BTG Pactual registra lucro e receita recordes no 1º trimestre | Finanças


O BTG Pactual registrou lucro líquido ajustado recorde de R$ 4,808 bilhões no primeiro trimestre de 2026, alta de 4,3% em relação ao trimestre anterior e de 42,3% na comparação com o mesmo período do ano passado. A receita total também foi recorde e somou R$ 9,968 bilhões, com avanço trimestral de 0,8% e anual de 34,3%, considerando a consolidação do Banco Pan, concluída no período.

O retorno ajustado sobre o patrimônio (ROAE) ficou em 26,6%, ante 27,6% no quarto trimestre e 23,2% no primeiro trimestre de 2025. Em teleconferência realizada em fevereiro, o CEO do BTG, Roberto Sallouti, afirmou que o banco estava confiante na capacidade de manter um ROAE nesse patamar, diante dos investimentos realizados nas últimas décadas, inclusive em diversificação. “Estamos confiantes em dizer que podemos entregar um ROE sustentável acima de 25% nos próximos anos”, disse à época.

Ao comentar os resultados do primeiro trimestre de 2026, Sallouti destacou que os números foram recordes, apesar da volatilidade dos mercados no período. “Esse desempenho reflete a força e a diversificação da nossa plataforma, a expansão contínua da nossa base de clientes e a disciplina na alocação de capital. Seguimos focados em crescer com gestão rigorosa de riscos e geração sustentável de valor para clientes e acionistas”, afirmou, em nota.
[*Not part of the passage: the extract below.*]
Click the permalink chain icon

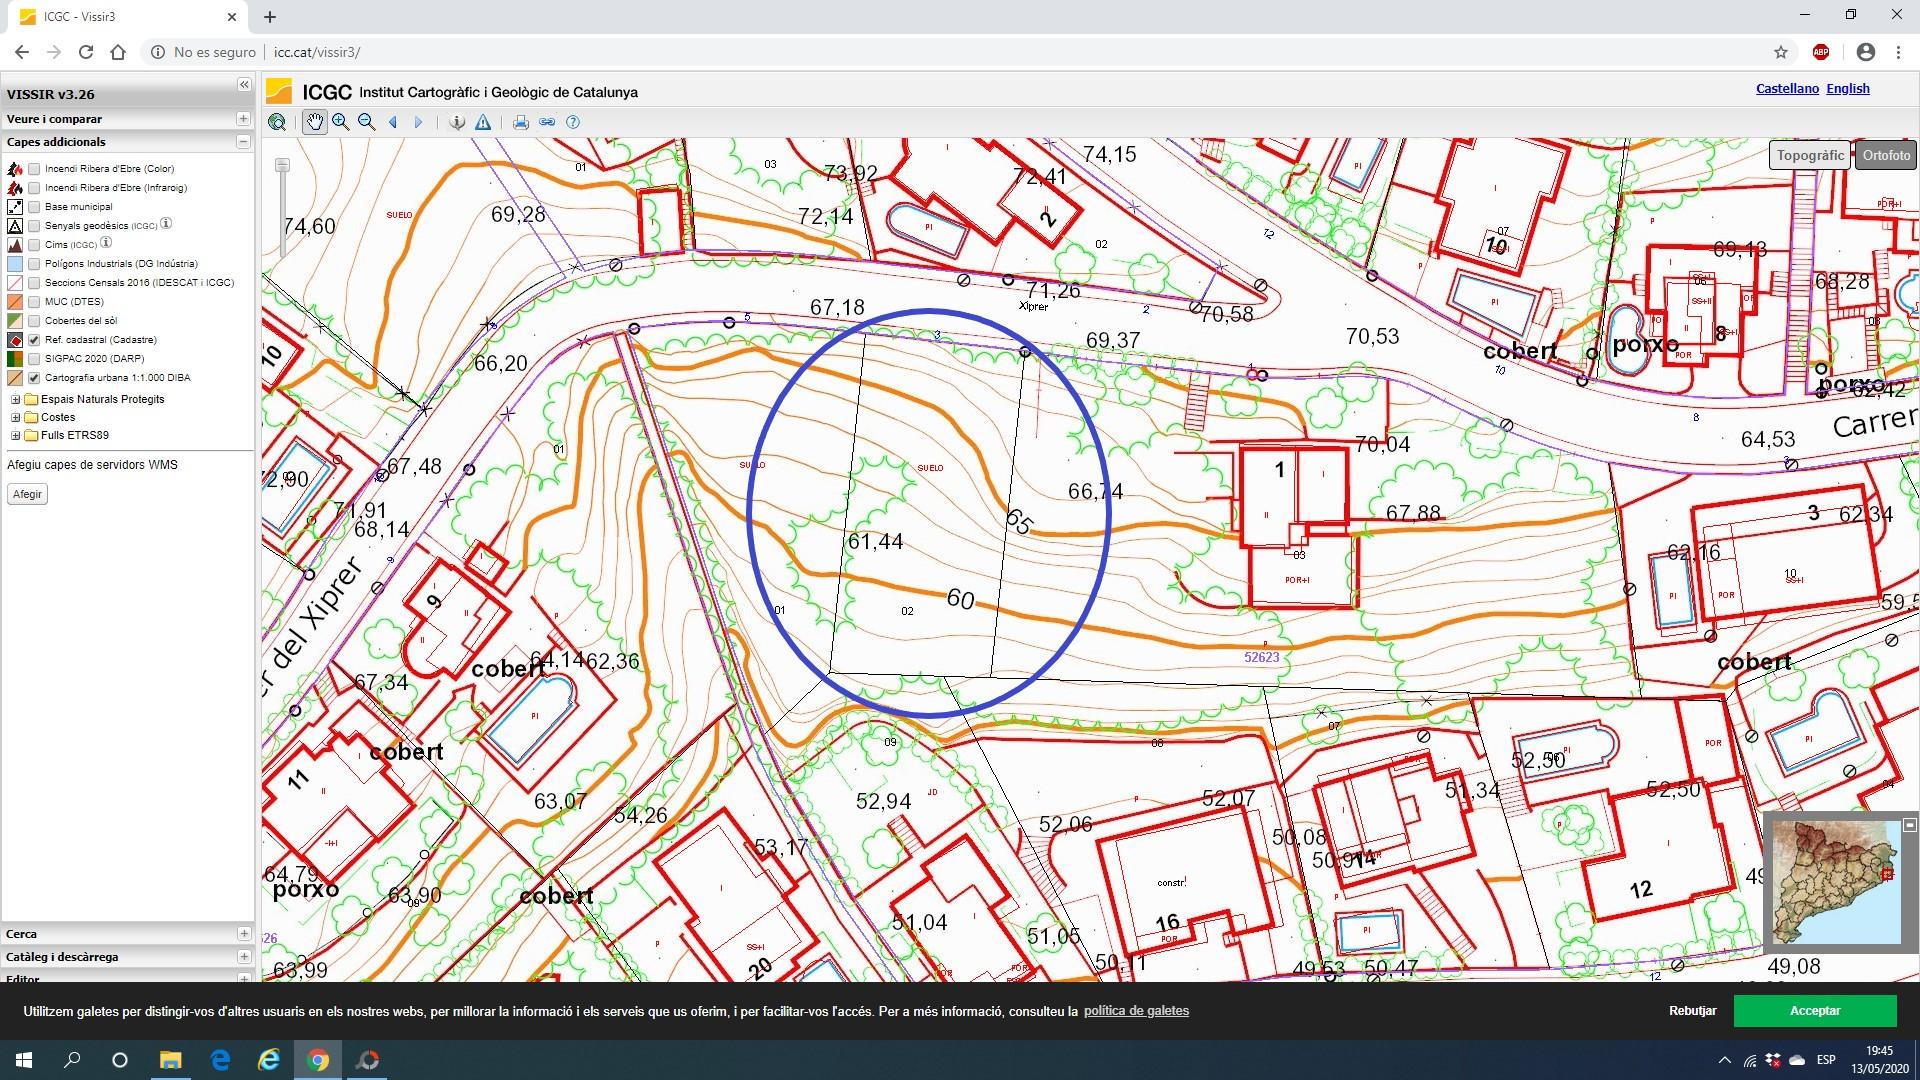(547, 122)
A captação líquida de clientes (“net money”, no jargão em inglês) totalizou R$ 82,8 bilhões entre janeiro e março. Os recursos de terceiros alcançaram R$ 2,594 trilhões, alta trimestral de 4,5% e anual de 28,1%.

O Índice de Basileia encerrou o período em 15,9%, ante 15,5% no trimestre anterior e 15,4% um ano antes.

A área de crédito a empresas, chamada pelo banco de “Corporate Lending & Business Banking” e que engloba as operações de atacado e de pequenas e médias empresas, teve receita recorde de R$ 2,332 bilhões no período, com crescimento de 4,2% em relação ao trimestre anterior e de 20,7% em 12 meses.

O portfólio de crédito dessa vertical somou R$ 281,1 bilhões, avanço de 7,2% no trimestre e de 21,9% em um ano. Desse total, R$ 32,9 bilhões correspondem a pequenas e médias empresas. A carteira de PMEs cresceu 2,3% no trimestre e 16,1% em 12 meses.

A área de gestão de recursos (“Asset Management”) registrou receita de R$ 783,4 milhões, com queda trimestral de 8,9% e alta anual de 6,5%. Já a divisão de gestão de patrimônio e banco de varejo (“Wealth Management & Personal Banking”) atingiu receita recorde de R$ 1,516 bilhão, com crescimento de 10,7% no trimestre e de 44,6% em relação ao mesmo período do ano passado.

A área de banco de investimentos, por sua vez, registrou receita de R$ 627,9 milhões no primeiro trimestre, com queda trimestral de 9,3% e alta anual de 65,1%. Segundo o BTG, foram realizadas 36 operações de dívida (DCM), 10 de ações (ECM) e nove transações de fusões e aquisições (M&A).

Em “Sales & Trading”, área que reúne corretagem e operações de mercado, a receita foi de R$ 1,877 bilhão, queda de 6,6% no trimestre e avanço de 43,1% na comparação anual. O Value at Risk (VaR) recuou para 0,32%, de 0,38% no trimestre anterior.

Com a consolidação do Banco Pan, o BTG passou a incorporar os resultados do Pan e da Too Seguros na nova linha de receitas chamada “Consumer Finance & Banking”, que somou R$ 1,125 bilhão no primeiro trimestre de 2026, alta trimestral de 20,4% e anual de 40,1%.

Nessa nova vertical, o portfólio de crédito alcançou R$ 73,6 bilhões, crescimento de 14,1% no trimestre e de 33,7% em um ano, impulsionado principalmente pela originação de crédito consignado e financiamento de veículos.

Ainda no varejo, o BTG concluiu em abril a aquisição de 48% da fintech Meutudo, anunciada em fevereiro.